2. The opening protection device of claim 1, further comprising an
obturator configured and adapted to engage the liner member to
facilitate translation of the liner member through the cannula.
3. The opening protection device of claim of claim 2, wherein the
obturator includes threading longitudinally extending along an
outer surface thereof, and cannula includes threading
longitudinally extending along an inner surface thereof, the
threading of the obturator corresponding with the threading of the
cannula.
4. The opening protection device of claim 3, wherein rotational
movement of the obturator relative to the cannula effects
translation of the obturator through the lumen of the cannula.
5. The opening protection device of claim 1, wherein the liner
member comprises a proximal flange, a distal flange, and a lining
between the proximal and distal flanges, the proximal and distal
flanges transitionable between compressed and expanded conditions,
the proximal and distal flanges defining a first diameter in the
compressed condition and a second diameter in the expanded
condition, the second diameter greater than the first diameter.
6. The opening protection device of claim 5, wherein the obturator
includes proximal and distal grooves, the proximal and distal
grooves engageable with the proximal and distal flanges.

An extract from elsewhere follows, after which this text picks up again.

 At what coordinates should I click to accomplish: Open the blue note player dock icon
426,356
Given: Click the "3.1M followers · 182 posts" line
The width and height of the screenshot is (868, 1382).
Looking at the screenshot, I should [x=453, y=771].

7. A method for deploying an opening protection device into a
bodily opening, comprising: providing: a tubular liner member
defining a radial dimension, the radial dimension transitionable
between a first diameter and a second diameter, the second diameter
greater than the first diameter, the liner member biased toward the
second diameter; and a cannula defining a longitudinally extending
lumen, the lumen defining a diameter, the liner member translatable
through the lumen, the liner member defining the first diameter
while within the lumen, the first diameter corresponding to the
diameter of the lumen, the liner member transitioning toward the
second diameter in response to ejection from the cannula; and
placing the cannula within a bodily opening, the cannula including
the liner member positioning within the cannula; distally
translating the liner member through the lumen of the cannula; and
proximally translating the cannula out from the opening.
Description
CROSS REFERENCE TO RELATED APPLICATION
[0001] The present application claims the benefit of and priority
to U.S. Provisional Application Ser. No. 61/424,927 filed on Dec.
20, 2010, the entire contents of which are incorporated herein by
reference.
BACKGROUND
[0002] 1. Technical Field
[0003] The present disclosure relates to a surgical device for
protecting a bodily opening, e.g., a wound or naturally occurring
orifice, through which a surgical procedure is performed. More
particularly, a wound protector for use during a minimally invasive
surgical procedure is disclosed.
[0004] 2. Background of Related Art
[0005] Minimally invasive surgery, e.g., laparoscopic, endoscopic,
and thoroscopic surgery, has many advantages over traditional open
surgeries. In particular, minimally invasive surgery eliminates the
need for a large incision, thereby reducing discomfort, recovery
time, and many of the deleterious side effects associated with
traditional open surgery.
[0006] The minimally invasive surgeries are performed through small
openings in a patient's skin. These openings may be incisions in
the skin or may be naturally occurring body orifices (e.g., mouth,
anus, or vagina).
[0007] When an incision is required, the initial puncture is
usually very small so that a needle or trocar can achieve the
desired penetration without excessive damage to nearby tissue. It
may be necessary for the initial access hole to be subsequently
enlarged to provide a working diameter to permit introduction of
surgical instruments and the performance of the desired medical
procedure.
[0008] As with any incision, the creation of a wound presents a
risk of contamination of the wound, e.g., a bacterial infection. It
may therefore be desirable to protect the wound edges with a wound
protector to inhibit contamination of the wound. In addition,
during a surgical procedure, it may be desirable to protect the
inner surfaces of a bodily opening to inhibit damage and/or
minimize discomfort. A continuing need exists for improved bodily
opening protection devices.
SUMMARY
[0009] Disclosed herein is an opening protection device including a
liner member. The liner member is transitionable between a
compressed condition and an expanded condition. The liner member
defines a first width in the compressed condition and a second
width in the expanded condition. The second width in the expanded
condition is greater than the first width in the compressed
condition. The liner member may be biased toward the expanded
condition. The opening protection device also includes a cannula
that is insertable into an opening, e.g., a wound, in the skin of a
patient. The liner member is translatable through a lumen of the
cannula. The lumen of the cannula has a dimension corresponding to
the first width of the liner member while in the compressed
condition. Translation of the liner member out from within the
cannula effects transitioning, e.g., deployment, of the liner
member to the expanded condition.
[0010] The opening protection device may also include an obturator
that engages the liner member to effect translation of the liner
member through the cannula. The cannula and the obturator may
include corresponding threading such that rotational movement of
the cannula relative to the obturator in a first direction effects
distal translation of the obturator through the cannula, and
rotational movement of the cannula relative to the obturator in a
second direction effects proximal translation of the obturator
through the cannula.
[0011] The liner member may include a proximal section including a
proximal flange, and distal section including a distal flange.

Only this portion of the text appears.